- Relator(a)
- Ministra Daniela Teixeira
- Órgão julgador
- Quinta Turma
- Data do julgamento
- 23/10/2024
- Data de publicação
- 30/10/2024
STJ – Acórdão, Rel. Ministra Daniela Teixeira, Quinta Turma, j. 23/10/2024, p. 30/10/2024
DIREITO PROCESSUAL PENAL. AGRAVO REGIMENTAL. RECURSO ESPECIAL. CALÚNIA E DIFAMAÇÃO. PRINCÍPIO DA FUNGIBILIDADE RECURSAL. APELAÇÃO INTERPOSTA EM VEZ DE RECURSO EM SENTIDO ESTRITO. AUSÊNCIA DE MÁ-FÉ. INCIDÊNCIA DO ART. 579 DO CPP. PROVIMENTO PARCIAL DO RECURSO ESPECIAL. I. CASO EM EXAME 1. Agravo regimental interposto por D E S L e S M L V contra decisão da Segunda Vice-Presidência do Tribunal de Justiça do Estado do Rio de Janeiro, que negou seguimento ao recurso especial com base nas Súmulas 7 e 83 do STJ. A Queixa-Crime dos recorrentes foi rejeitada pelo juízo de primeiro grau, sendo interposta apelação em vez do recurso cabível, o que levou ao não conhecimento do recurso pelo TJRJ, sob o fundamento de erro grosseiro e inescusável na escolha da via recursal. II. QUESTÃO EM DISCUSSÃO 2. Há duas questões em discussão: (i) definir se é aplicável o princípio da fungibilidade recursal no caso concreto, considerando a interposição de apelação em vez de recurso em sentido estrito contra a rejeição da queixa-crime; e (ii) verificar se houve má-fé na escolha do recurso inadequado, o que impediria a aplicação do referido princípio. III. RAZÕES DE DECIDIR 3. O princípio da fungibilidade recursal permite a correção do recurso interposto equivocadamente, desde que presentes os requisitos de tempestividade e ausência de má-fé, conforme o art. 579 do CPP. 4. A interposição de recurso de apelação, ao invés de recurso em sentido estrito, ocorreu dentro do prazo cabível para o recurso correto, preenchendo o requisito da tempestividade.
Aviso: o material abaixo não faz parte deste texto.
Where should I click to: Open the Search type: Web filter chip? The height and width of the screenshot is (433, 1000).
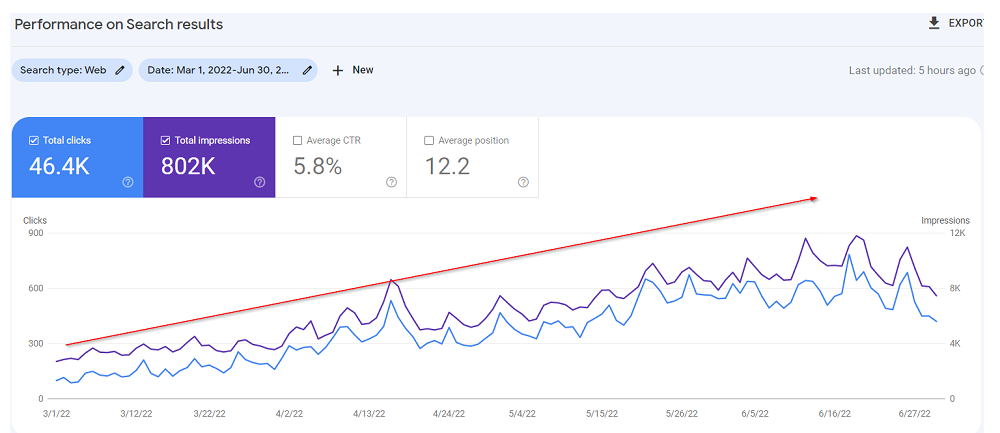(x=63, y=70)
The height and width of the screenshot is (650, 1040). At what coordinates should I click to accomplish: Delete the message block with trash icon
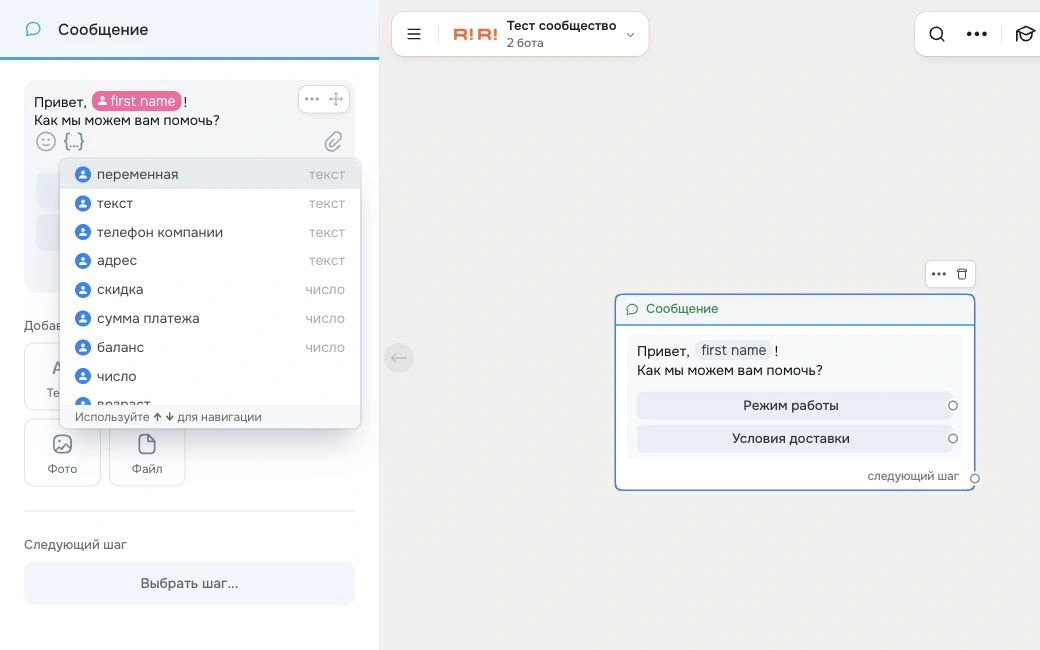click(x=962, y=274)
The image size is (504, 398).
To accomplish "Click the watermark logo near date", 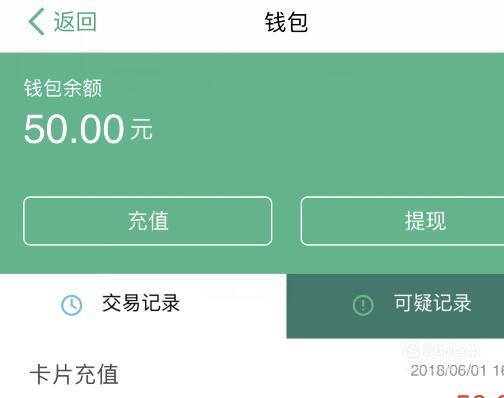I will 442,351.
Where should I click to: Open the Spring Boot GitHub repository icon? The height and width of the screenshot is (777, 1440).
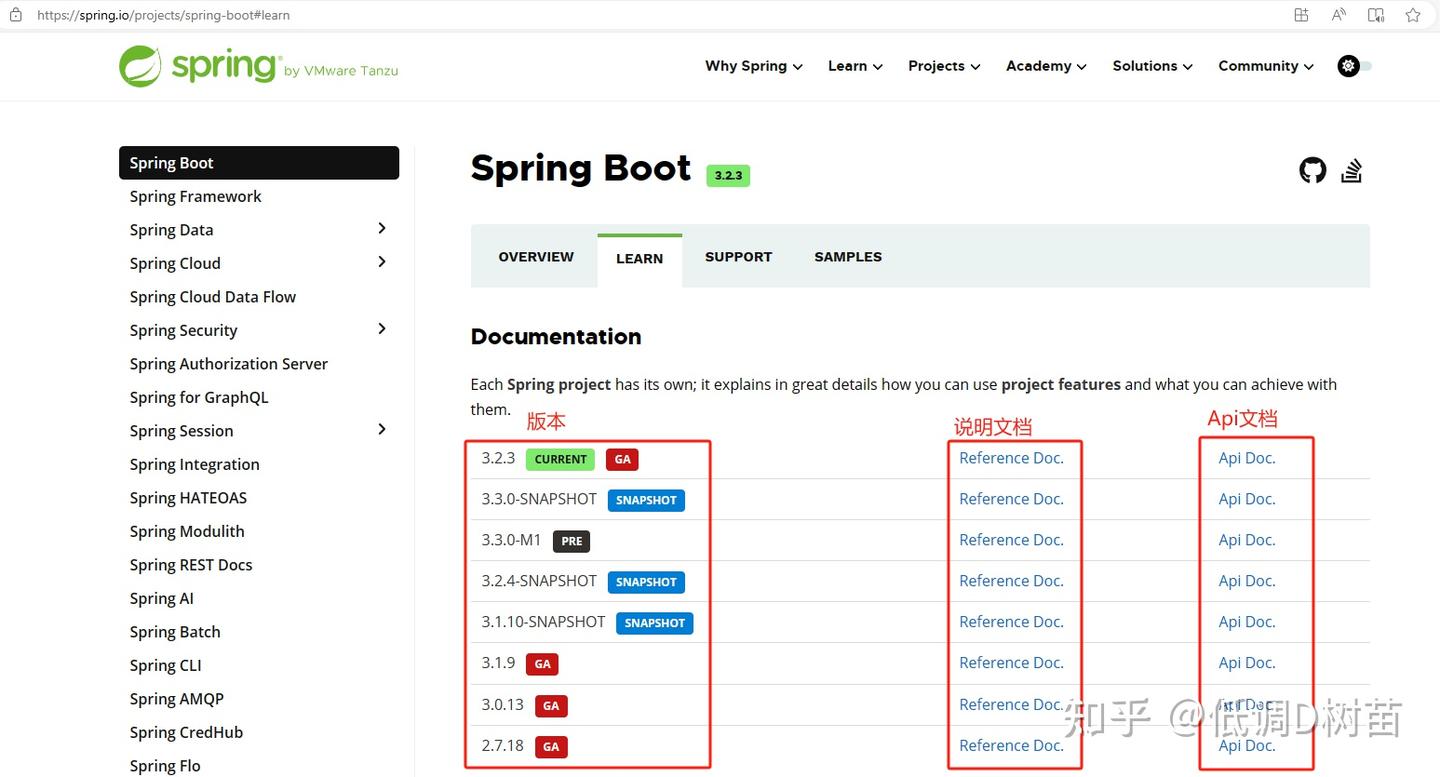click(x=1312, y=170)
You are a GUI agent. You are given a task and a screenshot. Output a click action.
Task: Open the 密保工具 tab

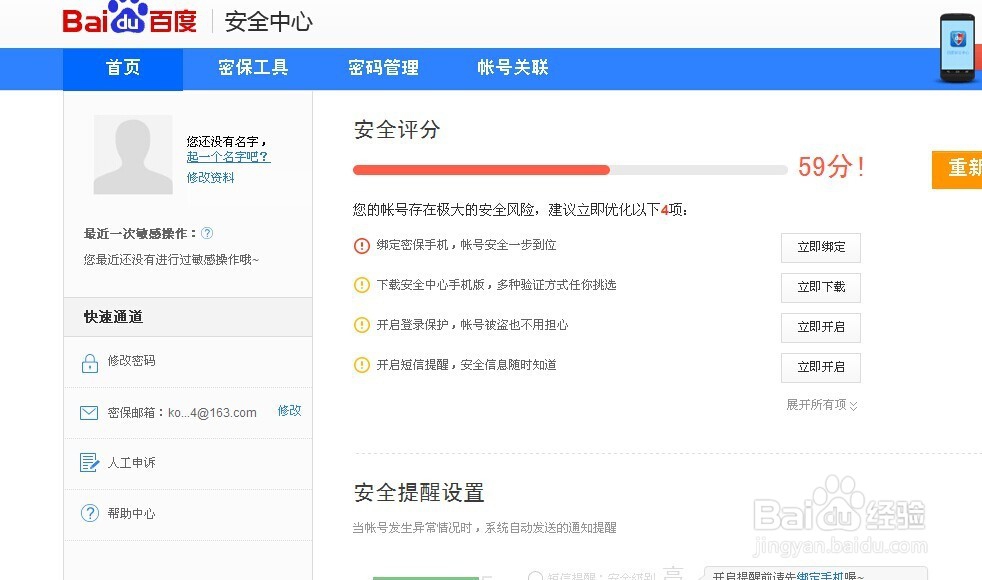click(x=253, y=68)

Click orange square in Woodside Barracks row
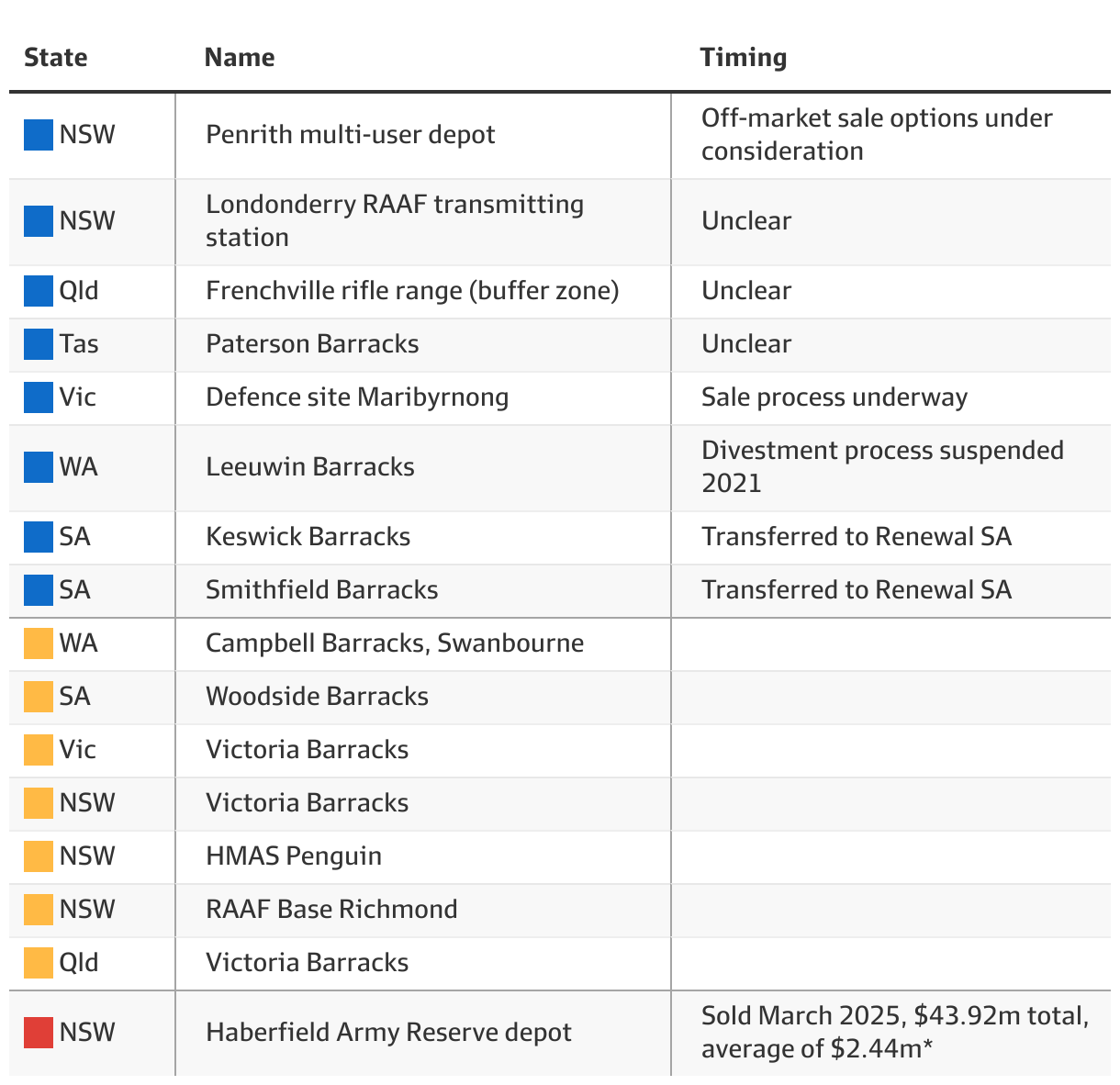[x=39, y=697]
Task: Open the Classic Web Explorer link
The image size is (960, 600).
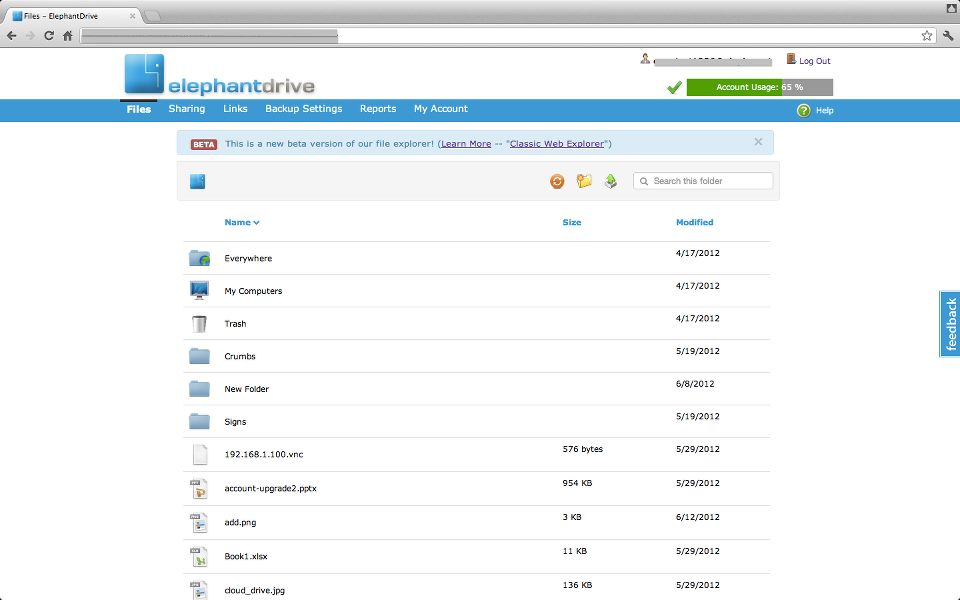Action: pyautogui.click(x=556, y=144)
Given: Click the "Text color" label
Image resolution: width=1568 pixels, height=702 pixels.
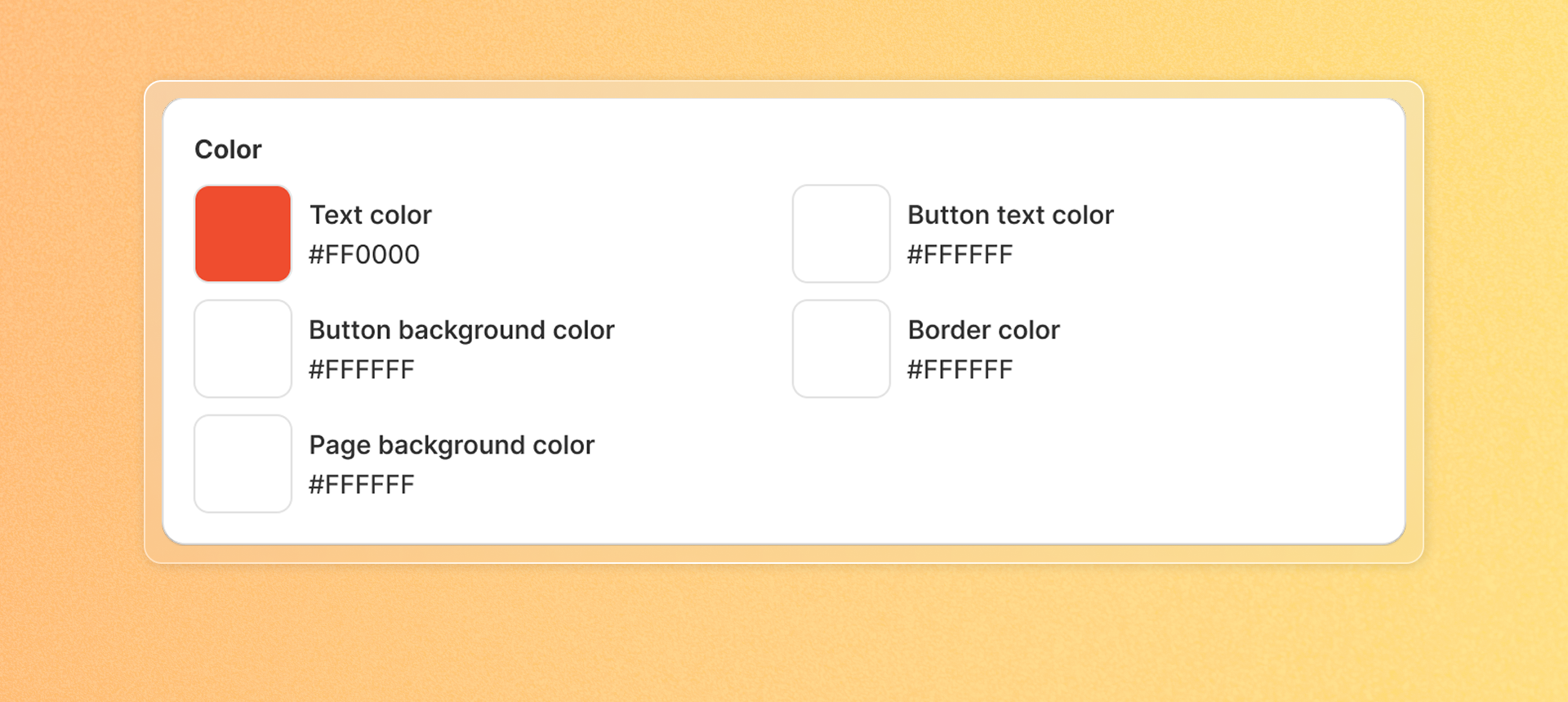Looking at the screenshot, I should pyautogui.click(x=370, y=215).
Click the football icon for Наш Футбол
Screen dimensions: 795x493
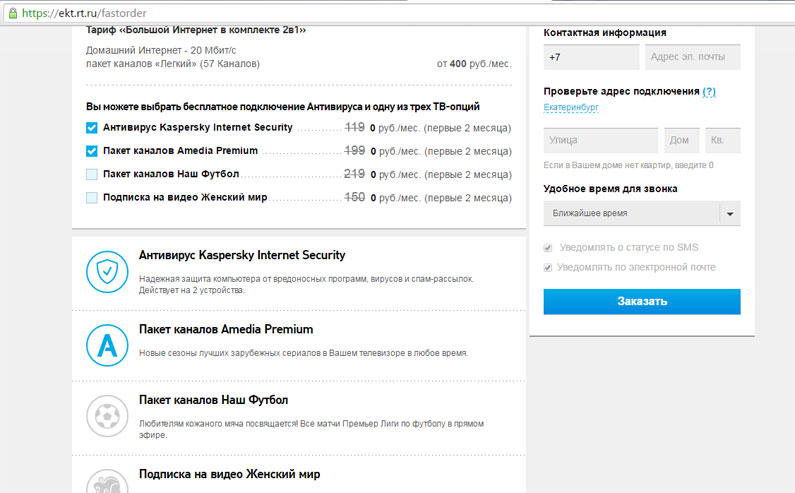click(x=104, y=414)
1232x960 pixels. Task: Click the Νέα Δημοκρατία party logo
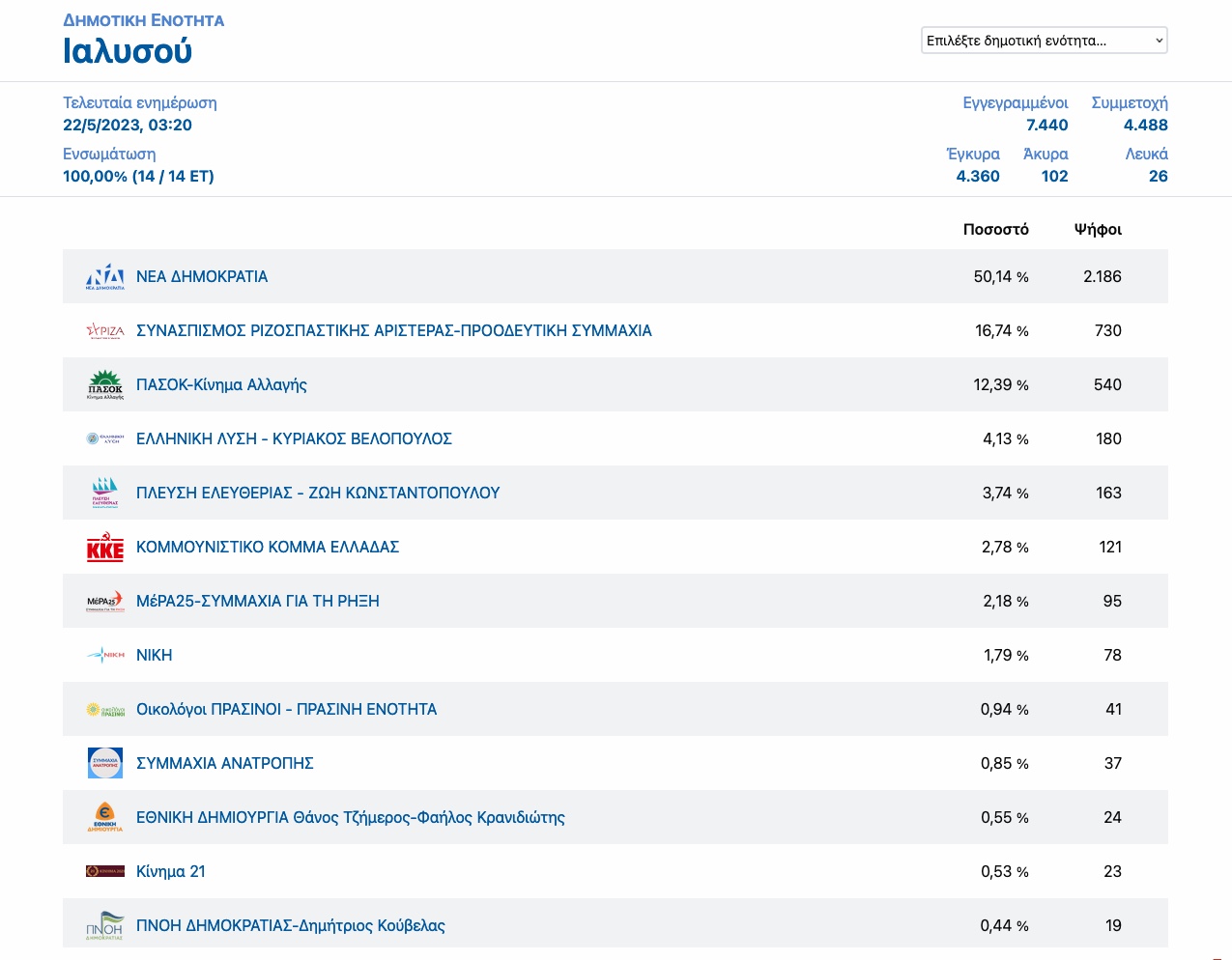tap(105, 276)
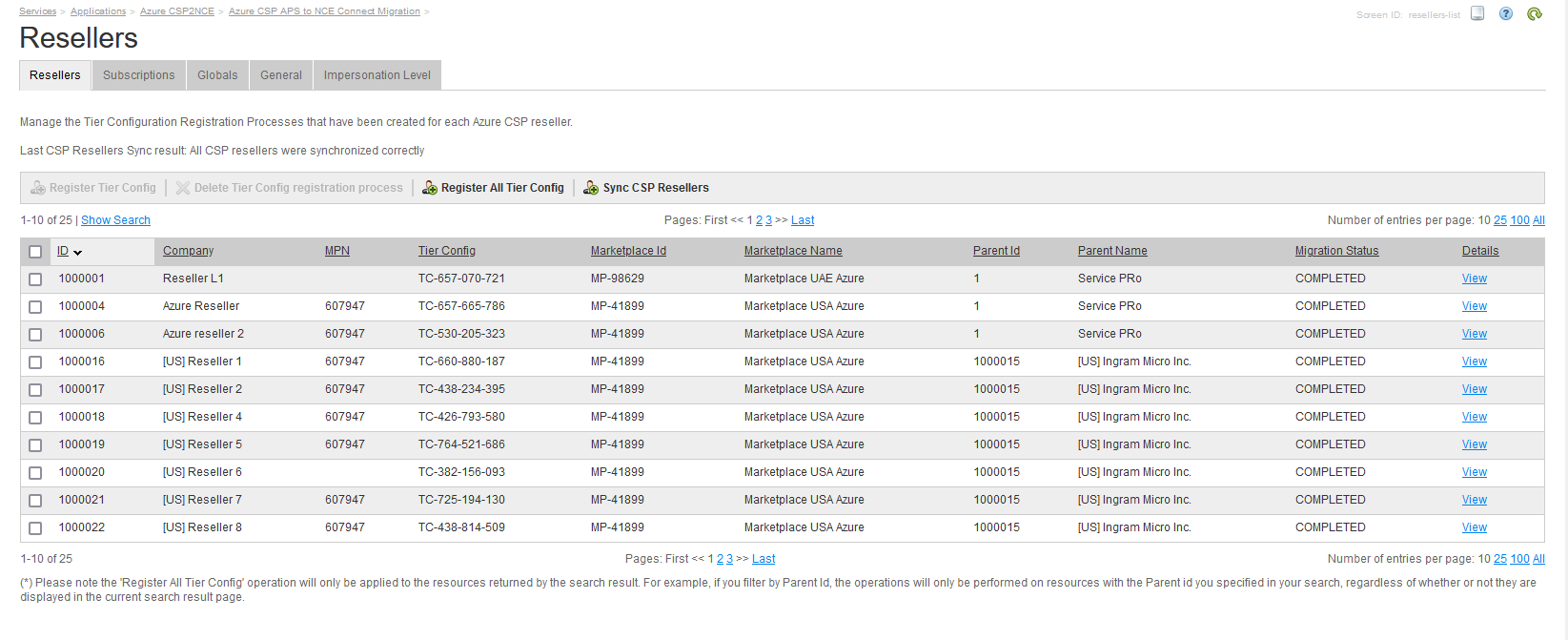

Não há elementos que indiquem má-fé por parte dos recorrentes, visto que a má-fé não pode ser presumida e deve ser inequivocamente comprovada. 5. A jurisprudência do STJ admite a aplicação do princípio da fungibilidade em situações de dúvida objetiva quanto ao recurso cabível, desde que não configurado erro grosseiro ou má-fé, conforme precedentes do AgRg no REsp 1.856.920/AM e AgRg no AREsp 2.108.099/MG. IV. AGRAVO REGIMENTAL DESPROVIDO. (AgRg no AREsp n. 2.603.005/RJ, relatora Ministra Daniela Teixeira, Quinta Turma, julgado em 23/10/2024, DJe de 30/10/2024.)